Sieve of Eratosthenes with Elixir

17/02/2018

The sieve of Eratosthenes is a simple algorithm for finding all prime numbers up to any given limit. From wikipedia -

Works by iteratively marking as composite (i.e., not prime) the multiples of each prime, starting with the first prime number, 2. The multiples of a given prime are generated as a sequence of numbers starting from that prime, with constant difference between them that is equal to that prime. This is the sieve's key distinction from using trial division to sequentially test each candidate number for divisibility by each prime.

In JavaScript this is simple enough -

// sieve.js
const num = 100000
const sqrt = Math.floor(Math.sqrt(num))

const state = Array(num - 1)
  .fill(null)
  .map((_e, i) => i + 2)
  .reduce((h, e) => {
    h[e] = true
    return h
  }, {})

const nonPrimes = Array(sqrt)
  .fill(null)
  .map((_e, i) => i + 2)
  .forEach((idx) => {
    if (state[`${idx}`]) {
      let count = 0
      while (true) {
        let n = Math.pow(idx, 2) + (idx * count)
        if (n <= num) {
          state[`${n}`] = false
        } else {
          break
        }
        count = count + 1
      }
    }
  })

console.log(Object.keys(state).filter((k) => state[k]))

However, in the code above we are manipulating state even as we iterate over it. In a concurrent / functional world this is a big red flag. So to write this code in Elixir we need to isolate the state. Agents provide simple state isolation but we can build on the nicer API provided by GenServer. So the code looks like -

#primes.ex

defmodule PrimeState do
  use GenServer

  # Client side
  def start_link(num) do
    state = 2..num
      |> Enum.reduce(%{}, fn (x, acc) -> Map.put(acc, x, true) end)

    GenServer.start_link(__MODULE__, state, name: __MODULE__)
  end

  def get_state(pid) do
    GenServer.call(pid, :get_state)
  end

  def update_state(pid, e) do
    GenServer.cast(pid, {:update_state, e})
  end

  # Server side
  def init(state), do: {:ok, state}

  def handle_call(:get_state, _from, state) do
    {:reply, state, state}
  end

  def handle_cast({:update_state, e}, state) do
    {:noreply, Map.put(state, trunc(e), false)}
  end

end

defmodule Primes do

  defp filter_non_primes(x, num, pid, no_check \\ false, count \\ 0) do
    if no_check || Map.fetch(PrimeState.get_state(pid), x) == {:ok, true} do
      n = :math.pow(x, 2) + (x * count)
      if n <= num do
        PrimeState.update_state(pid, trunc(n))
        filter_non_primes(x, num, pid, true, count + 1)
      end
    end
  end

  # the main function
  def prime_sieve(num) do
    {:ok, pid} = PrimeState.start_link(num)

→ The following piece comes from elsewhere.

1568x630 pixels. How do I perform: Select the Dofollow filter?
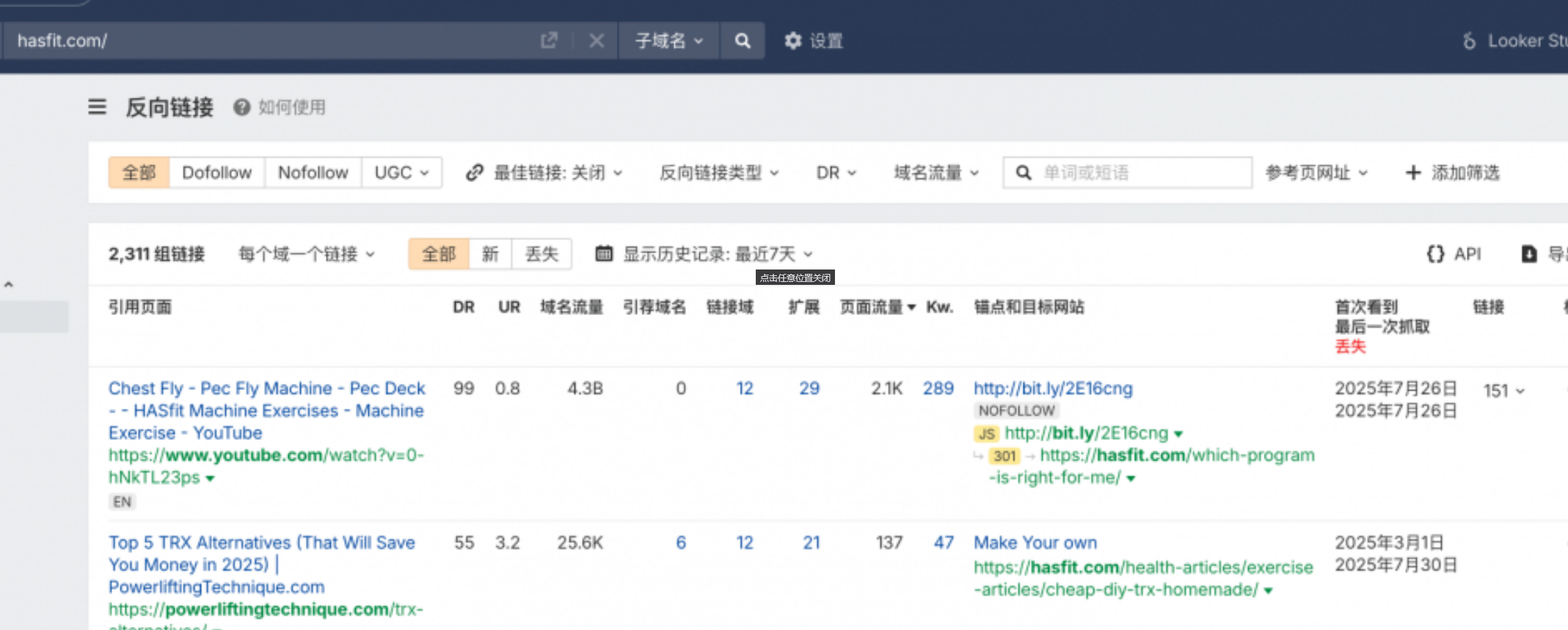pos(216,173)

    2..trunc(Float.ceil :math.sqrt num)
      |> Enum.map(fn(e) -> trunc(e) end)
      |> Enum.each(fn (e) -> filter_non_primes(e, num, pid) end)

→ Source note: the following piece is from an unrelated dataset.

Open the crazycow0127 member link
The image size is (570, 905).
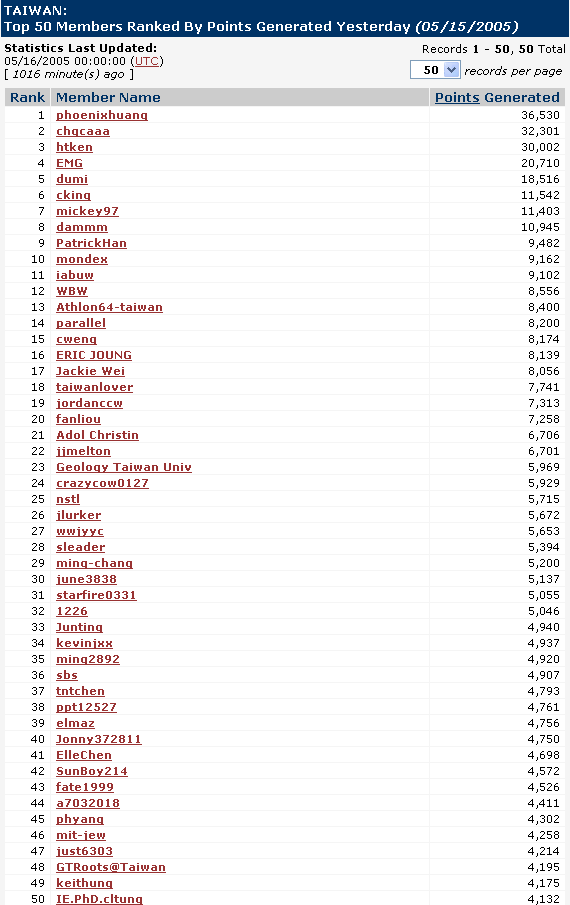102,483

    new_state = PrimeState.get_state pid

    Map.keys(new_state)
      |> Enum.filter(fn (k) -> Map.fetch(new_state, k) == {:ok, true}  end)
      |> Enum.sort

  end

end

Wrapping with a GenServer not only provides nicer state isolation but also a clean API (almost like working with a Map). Surprisingly, even though the code does not use many processes to parallelize the calculations the performance is pretty fast.